* **Brief**
Provide an exact transcription of all the records.

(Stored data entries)
· · · ·
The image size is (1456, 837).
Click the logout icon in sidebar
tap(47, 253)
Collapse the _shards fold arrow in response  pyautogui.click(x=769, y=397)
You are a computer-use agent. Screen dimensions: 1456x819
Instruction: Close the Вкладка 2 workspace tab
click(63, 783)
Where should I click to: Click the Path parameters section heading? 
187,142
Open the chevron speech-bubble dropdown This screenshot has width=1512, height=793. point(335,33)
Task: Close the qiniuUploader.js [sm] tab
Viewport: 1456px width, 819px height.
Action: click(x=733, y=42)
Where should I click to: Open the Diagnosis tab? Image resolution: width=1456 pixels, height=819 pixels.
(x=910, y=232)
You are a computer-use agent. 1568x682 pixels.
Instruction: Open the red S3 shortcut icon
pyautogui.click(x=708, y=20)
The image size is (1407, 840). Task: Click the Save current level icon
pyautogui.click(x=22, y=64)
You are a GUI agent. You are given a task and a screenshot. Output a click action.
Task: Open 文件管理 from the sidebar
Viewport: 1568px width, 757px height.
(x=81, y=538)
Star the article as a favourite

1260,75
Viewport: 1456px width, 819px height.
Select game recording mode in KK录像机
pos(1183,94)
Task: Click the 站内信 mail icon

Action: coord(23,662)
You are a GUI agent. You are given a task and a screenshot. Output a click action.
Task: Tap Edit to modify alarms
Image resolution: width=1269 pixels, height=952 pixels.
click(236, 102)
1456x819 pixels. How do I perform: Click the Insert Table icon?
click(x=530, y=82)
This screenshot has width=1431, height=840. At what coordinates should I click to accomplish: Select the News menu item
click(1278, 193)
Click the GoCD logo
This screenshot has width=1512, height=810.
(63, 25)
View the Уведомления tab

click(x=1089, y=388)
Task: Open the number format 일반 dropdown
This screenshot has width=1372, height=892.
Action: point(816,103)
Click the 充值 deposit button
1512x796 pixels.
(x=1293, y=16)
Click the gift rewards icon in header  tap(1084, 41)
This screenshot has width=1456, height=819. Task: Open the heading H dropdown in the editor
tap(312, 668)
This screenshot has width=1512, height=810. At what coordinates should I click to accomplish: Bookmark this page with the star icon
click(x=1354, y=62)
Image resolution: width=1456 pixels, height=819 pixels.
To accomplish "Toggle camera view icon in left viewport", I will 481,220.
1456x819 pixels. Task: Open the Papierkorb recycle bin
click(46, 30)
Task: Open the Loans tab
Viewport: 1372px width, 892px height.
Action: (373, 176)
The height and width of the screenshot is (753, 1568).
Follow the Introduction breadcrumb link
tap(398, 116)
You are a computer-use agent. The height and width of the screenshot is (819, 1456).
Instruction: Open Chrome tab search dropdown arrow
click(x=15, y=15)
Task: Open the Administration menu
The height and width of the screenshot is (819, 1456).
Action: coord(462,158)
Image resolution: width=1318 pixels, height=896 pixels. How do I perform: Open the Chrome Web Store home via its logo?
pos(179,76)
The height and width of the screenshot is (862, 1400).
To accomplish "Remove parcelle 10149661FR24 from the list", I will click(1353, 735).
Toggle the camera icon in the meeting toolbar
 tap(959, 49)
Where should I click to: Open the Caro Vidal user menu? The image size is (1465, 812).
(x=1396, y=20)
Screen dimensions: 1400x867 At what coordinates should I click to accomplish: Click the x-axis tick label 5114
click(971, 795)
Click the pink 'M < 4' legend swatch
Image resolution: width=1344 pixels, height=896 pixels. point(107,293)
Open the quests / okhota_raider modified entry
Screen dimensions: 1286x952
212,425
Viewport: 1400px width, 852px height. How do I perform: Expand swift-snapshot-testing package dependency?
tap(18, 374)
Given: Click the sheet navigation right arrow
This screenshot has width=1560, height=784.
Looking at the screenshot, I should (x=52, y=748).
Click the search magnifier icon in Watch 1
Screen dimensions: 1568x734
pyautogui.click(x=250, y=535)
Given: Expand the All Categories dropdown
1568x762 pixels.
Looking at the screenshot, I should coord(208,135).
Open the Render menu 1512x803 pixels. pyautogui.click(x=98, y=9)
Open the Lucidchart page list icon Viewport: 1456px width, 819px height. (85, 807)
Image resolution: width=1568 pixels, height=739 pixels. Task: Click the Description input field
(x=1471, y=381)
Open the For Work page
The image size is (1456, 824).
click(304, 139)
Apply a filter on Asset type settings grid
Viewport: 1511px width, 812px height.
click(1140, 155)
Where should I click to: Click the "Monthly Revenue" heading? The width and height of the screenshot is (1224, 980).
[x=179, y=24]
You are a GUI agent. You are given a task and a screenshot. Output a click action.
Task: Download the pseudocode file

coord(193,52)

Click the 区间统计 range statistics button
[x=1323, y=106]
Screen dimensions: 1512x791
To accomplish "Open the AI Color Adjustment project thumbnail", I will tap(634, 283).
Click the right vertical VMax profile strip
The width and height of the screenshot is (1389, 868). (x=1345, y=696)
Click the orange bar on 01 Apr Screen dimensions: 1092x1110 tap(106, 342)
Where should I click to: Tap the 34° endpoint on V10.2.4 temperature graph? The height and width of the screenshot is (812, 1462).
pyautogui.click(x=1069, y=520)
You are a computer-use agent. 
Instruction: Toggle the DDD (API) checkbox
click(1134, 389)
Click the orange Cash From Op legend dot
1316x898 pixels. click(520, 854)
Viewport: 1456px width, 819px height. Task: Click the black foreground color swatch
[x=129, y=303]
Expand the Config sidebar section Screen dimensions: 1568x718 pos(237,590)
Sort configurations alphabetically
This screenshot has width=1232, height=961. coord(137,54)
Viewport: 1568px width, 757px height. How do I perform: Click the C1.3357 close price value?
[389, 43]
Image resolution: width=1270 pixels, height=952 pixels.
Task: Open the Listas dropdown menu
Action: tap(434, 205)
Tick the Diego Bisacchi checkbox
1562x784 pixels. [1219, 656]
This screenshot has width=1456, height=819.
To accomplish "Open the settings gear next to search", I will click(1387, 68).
· · · ·
* **Answer below**
The image size is (1456, 837).
Click the logout icon in sidebar
tap(47, 253)
Collapse the _shards fold arrow in response  pyautogui.click(x=769, y=397)
You are a computer-use agent. Screen dimensions: 1456x819
Instruction: Close the Вкладка 2 workspace tab
click(63, 783)
Where should I click to: Click the Path parameters section heading? 
187,142
Open the chevron speech-bubble dropdown This screenshot has width=1512, height=793. point(335,33)
Task: Close the qiniuUploader.js [sm] tab
Viewport: 1456px width, 819px height.
Action: click(x=733, y=42)
Where should I click to: Open the Diagnosis tab? Image resolution: width=1456 pixels, height=819 pixels.
(x=910, y=232)
You are a computer-use agent. 1568x682 pixels.
Instruction: Open the red S3 shortcut icon
pyautogui.click(x=708, y=20)
The image size is (1407, 840). Task: Click the Save current level icon
pyautogui.click(x=22, y=64)
You are a GUI agent. You are given a task and a screenshot. Output a click action.
Task: Open 文件管理 from the sidebar
Viewport: 1568px width, 757px height.
(x=81, y=538)
Star the article as a favourite

1260,75
Viewport: 1456px width, 819px height.
Select game recording mode in KK录像机
pos(1183,94)
Task: Click the 站内信 mail icon

Action: coord(23,662)
You are a GUI agent. You are given a task and a screenshot. Output a click action.
Task: Tap Edit to modify alarms
Image resolution: width=1269 pixels, height=952 pixels.
click(236, 102)
1456x819 pixels. How do I perform: Click the Insert Table icon?
click(x=530, y=82)
This screenshot has width=1431, height=840. At what coordinates should I click to accomplish: Select the News menu item
click(1278, 193)
Click the GoCD logo
This screenshot has width=1512, height=810.
(63, 25)
View the Уведомления tab

click(x=1089, y=388)
Task: Open the number format 일반 dropdown
This screenshot has width=1372, height=892.
Action: point(816,103)
Click the 充值 deposit button
1512x796 pixels.
(x=1293, y=16)
Click the gift rewards icon in header  tap(1084, 41)
This screenshot has width=1456, height=819. Task: Open the heading H dropdown in the editor
tap(312, 668)
This screenshot has width=1512, height=810. At what coordinates should I click to accomplish: Bookmark this page with the star icon
click(x=1354, y=62)
Image resolution: width=1456 pixels, height=819 pixels.
To accomplish "Toggle camera view icon in left viewport", I will 481,220.
1456x819 pixels. Task: Open the Papierkorb recycle bin
click(46, 30)
Task: Open the Loans tab
Viewport: 1372px width, 892px height.
Action: (373, 176)
The height and width of the screenshot is (753, 1568).
Follow the Introduction breadcrumb link
tap(398, 116)
You are a computer-use agent. The height and width of the screenshot is (819, 1456).
Instruction: Open Chrome tab search dropdown arrow
click(x=15, y=15)
Task: Open the Administration menu
The height and width of the screenshot is (819, 1456).
Action: coord(462,158)
Image resolution: width=1318 pixels, height=896 pixels. How do I perform: Open the Chrome Web Store home via its logo?
pos(179,76)
The height and width of the screenshot is (862, 1400).
To accomplish "Remove parcelle 10149661FR24 from the list", I will click(1353, 735).
Toggle the camera icon in the meeting toolbar
 tap(959, 49)
Where should I click to: Open the Caro Vidal user menu? The image size is (1465, 812).
(x=1396, y=20)
Screen dimensions: 1400x867 At what coordinates should I click to accomplish: Click the x-axis tick label 5114
click(971, 795)
Click the pink 'M < 4' legend swatch
Image resolution: width=1344 pixels, height=896 pixels. point(107,293)
Open the quests / okhota_raider modified entry
Screen dimensions: 1286x952
212,425
Viewport: 1400px width, 852px height. How do I perform: Expand swift-snapshot-testing package dependency?
tap(18, 374)
Given: Click the sheet navigation right arrow
This screenshot has width=1560, height=784.
Looking at the screenshot, I should (x=52, y=748).
Click the search magnifier icon in Watch 1
Screen dimensions: 1568x734
pyautogui.click(x=250, y=535)
Given: Expand the All Categories dropdown
1568x762 pixels.
Looking at the screenshot, I should coord(208,135).
Open the Render menu 1512x803 pixels. pyautogui.click(x=98, y=9)
Open the Lucidchart page list icon Viewport: 1456px width, 819px height. (85, 807)
Image resolution: width=1568 pixels, height=739 pixels. Task: Click the Description input field
(x=1471, y=381)
Open the For Work page
The image size is (1456, 824).
click(304, 139)
Apply a filter on Asset type settings grid
Viewport: 1511px width, 812px height.
click(1140, 155)
Where should I click to: Click the "Monthly Revenue" heading? The width and height of the screenshot is (1224, 980).
[x=179, y=24]
You are a GUI agent. You are given a task and a screenshot. Output a click action.
Task: Download the pseudocode file

coord(193,52)

Click the 区间统计 range statistics button
[x=1323, y=106]
Screen dimensions: 1512x791
To accomplish "Open the AI Color Adjustment project thumbnail", I will tap(634, 283).
Click the right vertical VMax profile strip
The width and height of the screenshot is (1389, 868). (x=1345, y=696)
Click the orange bar on 01 Apr Screen dimensions: 1092x1110 tap(106, 342)
Where should I click to: Tap the 34° endpoint on V10.2.4 temperature graph? The height and width of the screenshot is (812, 1462).
pyautogui.click(x=1069, y=520)
You are a computer-use agent. 
Instruction: Toggle the DDD (API) checkbox
click(1134, 389)
Click the orange Cash From Op legend dot
1316x898 pixels. click(520, 854)
Viewport: 1456px width, 819px height. Task: Click the black foreground color swatch
[x=129, y=303]
Expand the Config sidebar section Screen dimensions: 1568x718 pos(237,590)
Sort configurations alphabetically
This screenshot has width=1232, height=961. coord(137,54)
Viewport: 1568px width, 757px height. How do I perform: Click the C1.3357 close price value?
[389, 43]
Image resolution: width=1270 pixels, height=952 pixels.
Task: Open the Listas dropdown menu
Action: tap(434, 205)
Tick the Diego Bisacchi checkbox
1562x784 pixels. [1219, 656]
This screenshot has width=1456, height=819.
To accomplish "Open the settings gear next to search", I will click(1387, 68).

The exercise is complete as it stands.